42. [Sanskrit available]
I was then denounced to become a weasel, and covered with leprosy, in the lowlands of Tali, on account of my misconduct in the government.

43. [Sanskrit available]
I remember, O goddess! how I became a bullock at Surat, and was goaded by thoughtless cowherd boys, in their merry sport for full eight years.

44. [Sanskrit available]
I bear in mind when I was transformed to a bird, and with what difficulty I broke the net, that was laid by bird-catchers for my destruction. It was in the same manner as we release ourselves from the snares of sinful desires.

45. [Sanskrit available]
I remember with pleasure when as a bee, I lighted lightly on the leaflets of blossoms, sipped the honey of the blooming buds, dined on the pistils, and slept in the cups of lotus flowers.

46. [Sanskrit available]
I wandered about in pleasant wood-lands and lawns, with my exalted and branching horns and beautiful eyes, in the form of an antelope, till I was killed by the dart of a huntsman in my mortal part.

47. [Sanskrit available]
I have been in the form of a fish, and was lifted up by the waves of the sea above the surface of the water.
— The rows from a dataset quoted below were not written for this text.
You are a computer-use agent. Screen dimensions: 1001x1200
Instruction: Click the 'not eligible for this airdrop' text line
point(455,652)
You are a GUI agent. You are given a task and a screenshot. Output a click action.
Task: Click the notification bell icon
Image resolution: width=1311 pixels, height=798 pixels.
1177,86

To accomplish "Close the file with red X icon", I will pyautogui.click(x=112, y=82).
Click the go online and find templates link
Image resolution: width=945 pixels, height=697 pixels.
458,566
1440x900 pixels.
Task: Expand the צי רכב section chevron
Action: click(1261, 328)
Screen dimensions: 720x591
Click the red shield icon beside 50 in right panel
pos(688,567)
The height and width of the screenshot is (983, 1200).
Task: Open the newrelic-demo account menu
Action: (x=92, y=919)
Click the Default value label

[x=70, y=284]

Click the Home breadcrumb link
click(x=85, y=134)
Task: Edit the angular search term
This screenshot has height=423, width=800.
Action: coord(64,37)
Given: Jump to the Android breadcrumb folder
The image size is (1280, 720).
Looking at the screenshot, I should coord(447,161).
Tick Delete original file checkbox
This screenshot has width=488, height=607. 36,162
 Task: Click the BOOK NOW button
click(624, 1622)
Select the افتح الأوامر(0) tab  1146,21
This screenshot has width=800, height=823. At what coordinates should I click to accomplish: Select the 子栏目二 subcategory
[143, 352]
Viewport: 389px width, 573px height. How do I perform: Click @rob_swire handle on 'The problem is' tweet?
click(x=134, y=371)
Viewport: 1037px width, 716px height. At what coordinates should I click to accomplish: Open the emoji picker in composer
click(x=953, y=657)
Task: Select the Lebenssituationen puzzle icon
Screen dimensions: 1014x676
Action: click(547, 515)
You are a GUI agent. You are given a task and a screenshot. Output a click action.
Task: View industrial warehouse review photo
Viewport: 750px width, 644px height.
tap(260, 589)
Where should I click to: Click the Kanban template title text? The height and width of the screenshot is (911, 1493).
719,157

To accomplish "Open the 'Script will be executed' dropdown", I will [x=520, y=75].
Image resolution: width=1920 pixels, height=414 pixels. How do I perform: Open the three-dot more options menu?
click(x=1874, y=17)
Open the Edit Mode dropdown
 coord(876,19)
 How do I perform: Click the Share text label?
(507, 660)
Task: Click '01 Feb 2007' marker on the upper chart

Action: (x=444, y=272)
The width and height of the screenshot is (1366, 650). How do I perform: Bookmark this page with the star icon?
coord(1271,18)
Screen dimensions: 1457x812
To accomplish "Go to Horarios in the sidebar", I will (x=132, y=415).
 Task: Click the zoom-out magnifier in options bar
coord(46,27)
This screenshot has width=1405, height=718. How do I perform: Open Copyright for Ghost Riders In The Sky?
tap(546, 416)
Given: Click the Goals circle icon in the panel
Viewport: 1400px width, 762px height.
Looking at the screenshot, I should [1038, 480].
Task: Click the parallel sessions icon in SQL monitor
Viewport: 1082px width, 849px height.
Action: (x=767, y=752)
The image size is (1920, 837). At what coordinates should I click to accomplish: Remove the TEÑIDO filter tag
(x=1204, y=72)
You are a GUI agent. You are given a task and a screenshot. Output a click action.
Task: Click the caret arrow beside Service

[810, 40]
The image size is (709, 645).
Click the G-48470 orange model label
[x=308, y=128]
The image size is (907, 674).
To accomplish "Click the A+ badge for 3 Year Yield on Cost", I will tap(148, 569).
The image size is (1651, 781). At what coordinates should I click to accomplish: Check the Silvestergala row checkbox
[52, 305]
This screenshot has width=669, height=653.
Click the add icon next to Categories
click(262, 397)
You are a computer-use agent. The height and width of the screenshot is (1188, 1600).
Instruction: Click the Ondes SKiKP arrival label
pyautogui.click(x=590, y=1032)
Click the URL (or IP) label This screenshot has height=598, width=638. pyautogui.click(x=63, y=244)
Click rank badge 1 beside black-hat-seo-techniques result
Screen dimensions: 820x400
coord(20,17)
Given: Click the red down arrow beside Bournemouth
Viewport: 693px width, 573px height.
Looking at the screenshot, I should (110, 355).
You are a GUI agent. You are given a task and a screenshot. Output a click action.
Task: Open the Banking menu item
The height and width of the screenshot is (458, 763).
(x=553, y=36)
I saw how a tortoise was killed by the blow of a club on the neck, when it failed to break its back-bone.

48. [Sanskrit available]
I was a Chandala huntsman once, roving by the side of Charmanvati (the river Chenab), when I used to quench my thirst with cocoa water, as I was tired with roaming.

49. [Sanskrit available]
I became a stork also, delighting in lakes with my mate, and filling the air with our sweet cries.

50. [Sanskrit available]
In another birth, I rambled about in groves of palm and tamala trees, and fixed my eyes with amorous looks and glances upon my lover.

51. [Sanskrit available]
I had next been a fairy Apsara, with a form as bright as melted gold, and features as beautiful as those of the lotus and lily, in which the celestials like bees and butterflies, used to take delight.

52. [Sanskrit available]
I remember to have decked myself in gold and pearls, and in gems and rubies upon earth, and to have sported with my youthful consorts in pleasure gardens and groves, and on hills and mountains.

53. [Sanskrit available]
And I remember also to have lived long as a tortoise on the borders of a river, and to have been carried away by the waves, sometimes under an arbour of creepers, over-hung with clusters of beautiful flowers; and at others to some wild cave washed by the waves.

54. [Sanskrit available]
I see how I acted the part of a goose with my covering of feathers, swimming on the high heaving waves on the surface of a lake.

55. [Sanskrit available]
Then seeing a poor gnat hanging on the moving leaf of a Salmali branch, I became its associate and as contemptible a thing like itself.

56. [Sanskrit available]
I became an aquatic crane also, skimming playfully over the waters gushing from the hills, and slightly kissing the crests of the waves rising over the rapid torrent.

57. [Sanskrit available]
I remember also how I slighted the loves of amorous youths, and spurned off from me the Vidyadhara boys on the Gandha Madana and Mandara hills.

58. [Sanskrit available]
I remember likewise the pangs of a lovelorn lass, when I lay pining in my bed, strewn over with the fragrance of camphor, and how I was decaying like the disk of the waning moon.

59. [Sanskrit available]
Thus I passed through many births, in the wombs of higher and lower animals, and found them all to be full of pain. And my soul has run over the billows of the irresistible current of life, like the fleet antelope, pacing its speed with the swiftness of the wind (Vataprami).